Erythrocytes increase endogenous sphingosine 1-phosphate levels as an adaptive response to SARS-CoV-2 infection

Abstract

Low plasma levels of the signaling lipid metabolite sphingosine 1-phosphate (S1P) are associated with disrupted endothelial cell (EC) barriers, lymphopenia and reduced responsivity to hypoxia. Total S1P levels were also reduced in 23 critically ill patients with coronavirus disease 2019 (COVID-19), and the two main S1P carriers, serum albumin (SA) and high-density lipoprotein (HDL) were dramatically low. Surprisingly, we observed a carrier-changing shift from SA to HDL, which probably prevented an even further drop in S1P levels. Furthermore, intracellular S1P levels in red blood cells (RBCs) were significantly increased in COVID-19 patients compared with healthy controls due to up-regulation of S1P producing sphingosine kinase 1 and down-regulation of S1P degrading lyase expression. Cell culture experiments supported increased sphingosine kinase activity and unchanged S1P release from RBC stores of COVID-19 patients. These observations suggest adaptive mechanisms for maintenance of the vasculature and immunity as well as prevention of tissue hypoxia in COVID-19 patients.

Keywords: SARS-CoV-2; endothelial cell barrier; erythrocytes; high-density lipoprotein; hypoxia; infection.

Figure 1. S1P levels in plasma and serum

Shown are medians with interquartile ranges of S1P levels in plasma and serum from 17 healthy volunteers and 23 severe Covid-19 patients. Statistical significance was tested with unpaired Student’s t test with nonparametric correction using the Mann–Whitney U-test; **P<0.01, ***P<0.001.

Figure 2. Distribution of S1P in different lipoprotein and lipoprotein-free compartments

(A) Total plasma S1P concentrations separated according to the association with VLDL and chylomicrons, LDL, HDL and SA. (B) Plasma S1P concentrations associated with either 1 mg HDL or 1 g SA. (A,B) Shown are medians with interquartile ranges of S1P concentrations from 17 healthy volunteers and 23 severe Covid-19 patients. Statistical significance was tested with unpaired Student’s t test with nonparametric correction using the Mann–Whitney U-test, *P<0.05, **P<0.01, ***P<0.001.

Figure 3. S1P levels in RBC

Shown are medians with interquartile ranges of S1P levels in RBCs from 17 healthy volunteers and 23 severe Covid-19 patients. Statistical significance was tested with unpaired Student’s t test with nonparametric correction using the Mann–Whitney U-test, **P<0.01.

Figure 4. Phosphorylation and release of S1P by RBC

(A) Release of C17-S1P by RBCs into PBS supplemented with 50 mg/ml SA. (B) Phosphorylation of C17-Sph by sphingosine kinases (SPHK) in RBC. (A,B) Shown are means ± SD of freshly isolated RBCs from five healthy volunteers and four severe Covid-19 patients. Statistical significance was tested with unpaired Student’s t test with nonparametric correction using the Mann–Whitney U-test; *P<0.05; ns, not significant.

Problem details |
Reproduce the passage of the S1P and COVID-19 text word for word, starting at "(A) Total plasma" and ending at "U-test, *P<0.05, **P<0.01, ***P<0.001.".

Data below |
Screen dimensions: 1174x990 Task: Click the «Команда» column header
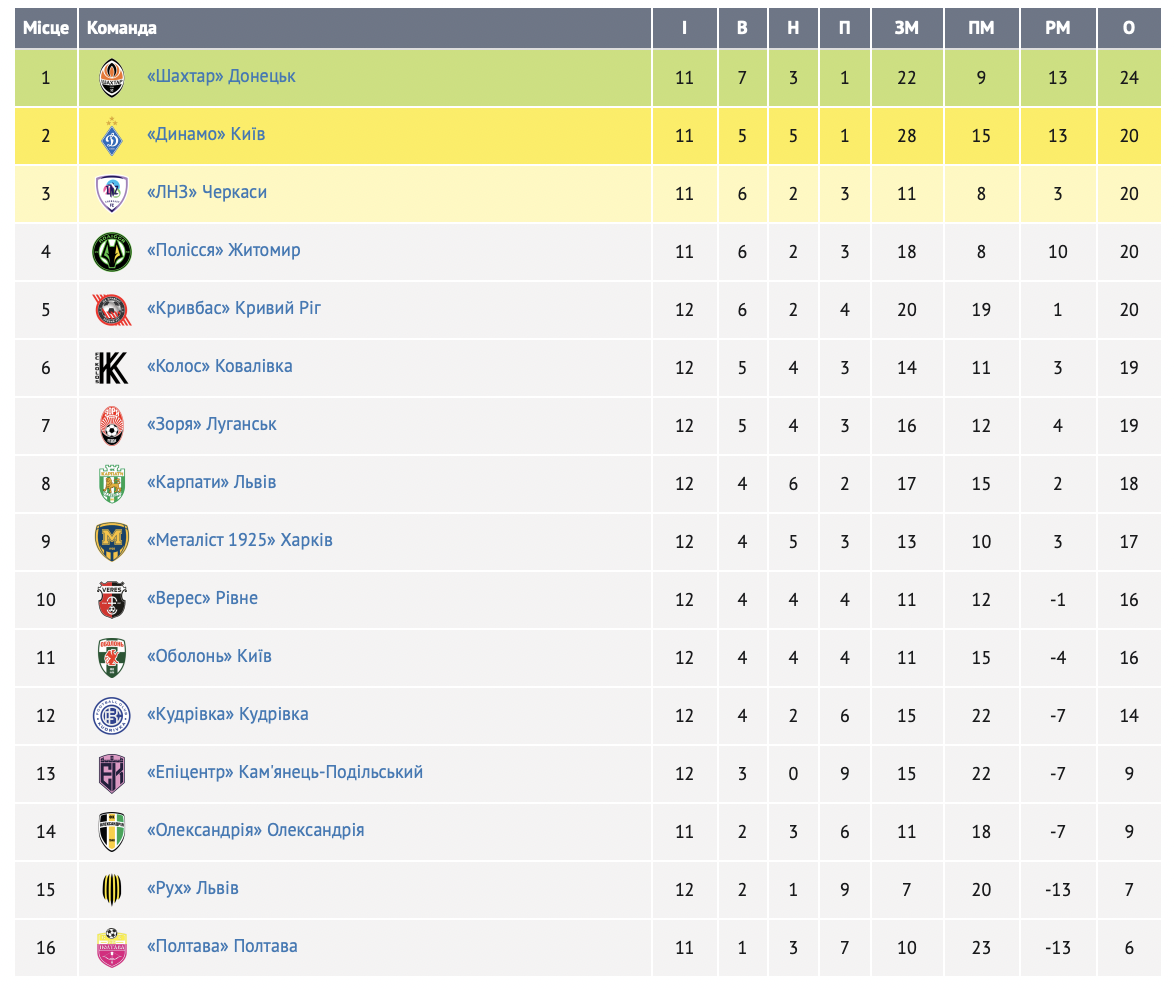click(x=122, y=28)
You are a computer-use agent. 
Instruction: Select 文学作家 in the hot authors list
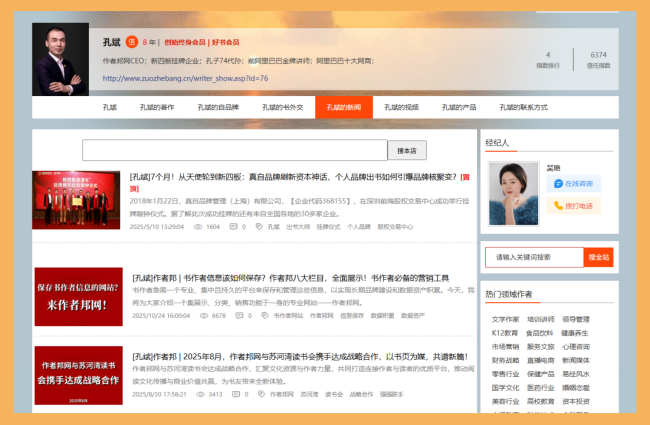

Task response |
(A) Total plasma S1P concentrations separated according to the association with VLDL and chylomicrons, LDL, HDL and SA. (B) Plasma S1P concentrations associated with either 1 mg HDL or 1 g SA. (A,B) Shown are medians with interquartile ranges of S1P concentrations from 17 healthy volunteers and 23 severe Covid-19 patients. Statistical significance was tested with unpaired Student’s t test with nonparametric correction using the Mann–Whitney U-test, *P<0.05, **P<0.01, ***P<0.001.